ACTIVITY: From the line holding "Where should I" to the final line below, restate each line word for word and add nothing.

EXERCISE DATA:

--- START ---

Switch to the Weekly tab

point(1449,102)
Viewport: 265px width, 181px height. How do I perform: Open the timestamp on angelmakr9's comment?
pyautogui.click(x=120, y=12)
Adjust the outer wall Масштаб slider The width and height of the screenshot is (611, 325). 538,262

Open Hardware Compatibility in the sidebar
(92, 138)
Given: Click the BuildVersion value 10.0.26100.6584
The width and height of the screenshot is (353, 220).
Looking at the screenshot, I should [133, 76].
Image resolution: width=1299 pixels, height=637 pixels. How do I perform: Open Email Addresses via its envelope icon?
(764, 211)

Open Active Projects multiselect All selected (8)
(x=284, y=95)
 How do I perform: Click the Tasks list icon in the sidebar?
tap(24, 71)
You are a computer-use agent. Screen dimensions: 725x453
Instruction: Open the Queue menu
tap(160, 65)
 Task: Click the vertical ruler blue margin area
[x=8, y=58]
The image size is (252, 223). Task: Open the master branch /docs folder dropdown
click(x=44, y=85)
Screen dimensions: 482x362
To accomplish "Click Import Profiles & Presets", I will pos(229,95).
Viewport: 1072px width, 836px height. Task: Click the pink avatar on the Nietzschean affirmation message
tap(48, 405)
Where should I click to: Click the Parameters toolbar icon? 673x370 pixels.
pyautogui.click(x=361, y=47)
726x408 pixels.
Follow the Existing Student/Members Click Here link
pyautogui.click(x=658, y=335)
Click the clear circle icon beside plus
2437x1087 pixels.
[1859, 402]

--- END ---

SOLUTION TO THE EXERCISE:
Where should I click to: Click the Parameters toolbar icon? 673x370 pixels.
pyautogui.click(x=361, y=47)
726x408 pixels.
Follow the Existing Student/Members Click Here link
pyautogui.click(x=658, y=335)
Click the clear circle icon beside plus
2437x1087 pixels.
[1859, 402]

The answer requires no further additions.